Tuesday, November 22, 2005

Cultivating controversy

O England, the green and pleasant land
Thou art Mecca for the gardener's hand


Part of my anglophilia can be attributed to my love of gardening. My whole family (at least on VolMom's side) are big gardeners. My grandfather always had a pretty yard (and he raised lovely orchids)and his two daughters have taken it to the next level. VolMom regularly wins prizes in Lawrenceburg for good gardening in both the commercial and domestic categories and my aunt is on the Nashville pond and water garden tour. (You tour, the ponds stay where they are)

I was surrounded by books and magazines extolling English gardens (e.g. Kew and Wisley). And when I worked at Oakes Nursery and Garden Center in Knoxville for a number of years one of my colleagues, Ty, was a devotee of English horticulture, and he had a strong influence on my approach. Fort Sanders residents of a certain era may remember the wild and colorful garden on Highland Ave next to the fire station. That was me.

The first night I arrived in the UK, I was astounded to see prime time network coverage of the Chelsea Garden Show. Gardening in England is just as big and just as wonderful as I ever imagined.

But when people care that much about something, they can be a bit precious about the subject, too. Garden snobbery is rife. There is even a term in regular usage to denote "common, or not class" that comes from a horticultural distinction "yew" or "non-yew". Class gardeners used slow growing yews, common oik use privet for hedging. Of course, when lesser gardeners caught on and starting using Taxus for themselves even yews became "non-yew" for a time.

This morning on the Today programme Anne Wareham was on saying that gardening standards were slipping and what was needed were professional critics (perhaps she fancied herself for the role). She thought gardeners were using "too many plants" and that public gardens should have a more artistic and modern approach.

Here’s what she says in The Guardian:

… their association with gardens is more about "how-to" and plants than art. If
someone sits down in front of an easel with a brush in their hand, all their
thoughts and cultural notions about art hover over their shoulder, but anyone
can happily garden without thinking for a moment about art or aesthetics.
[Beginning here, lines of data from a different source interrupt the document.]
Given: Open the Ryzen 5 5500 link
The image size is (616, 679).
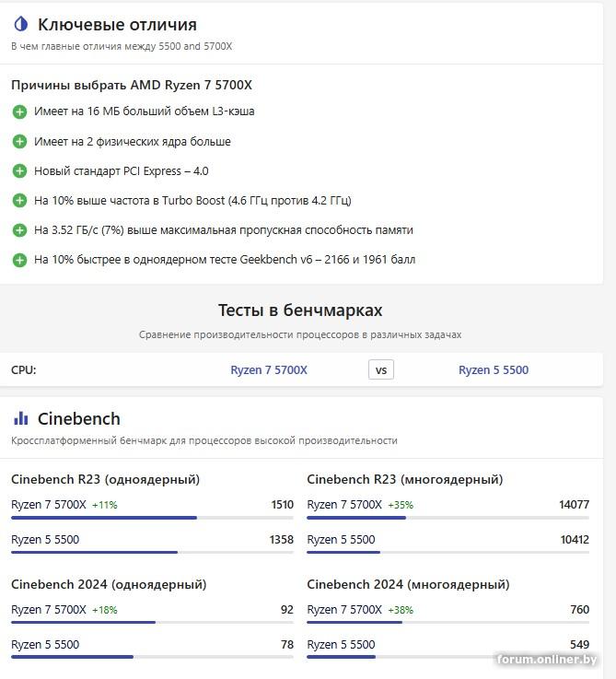Looking at the screenshot, I should 494,370.
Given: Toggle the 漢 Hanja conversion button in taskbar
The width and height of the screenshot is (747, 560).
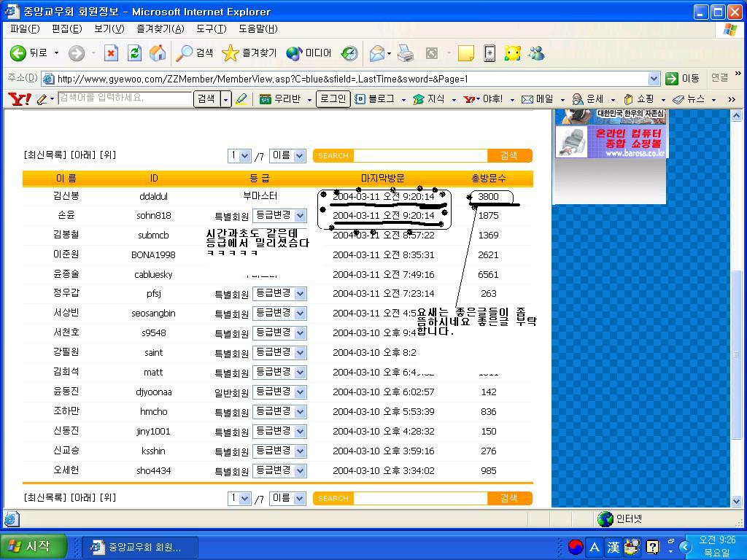Looking at the screenshot, I should (x=613, y=547).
Yikes! Too focused on plants? Not focused enough on art. I do think about impact and effect when I garden – and I garden in the round thinking through seasons, colors, smells, texture and sound. What the garden looks like at night and in the day. But I’m not sure I want Anne Wareham in my garden with her own tastes and reflections. My garden is a private thing. My garden is also a work in progress and an experiment – it’s not a finished work ready for criticism. I constantly seek new ideas and discuss with others, but in the end I need only please myself.

I worry that Anne Wareham’s vision is less about green and living things and more about the light playing on concrete blocks and decking. And in gardening terms, it all sounds a bit non-yew to me.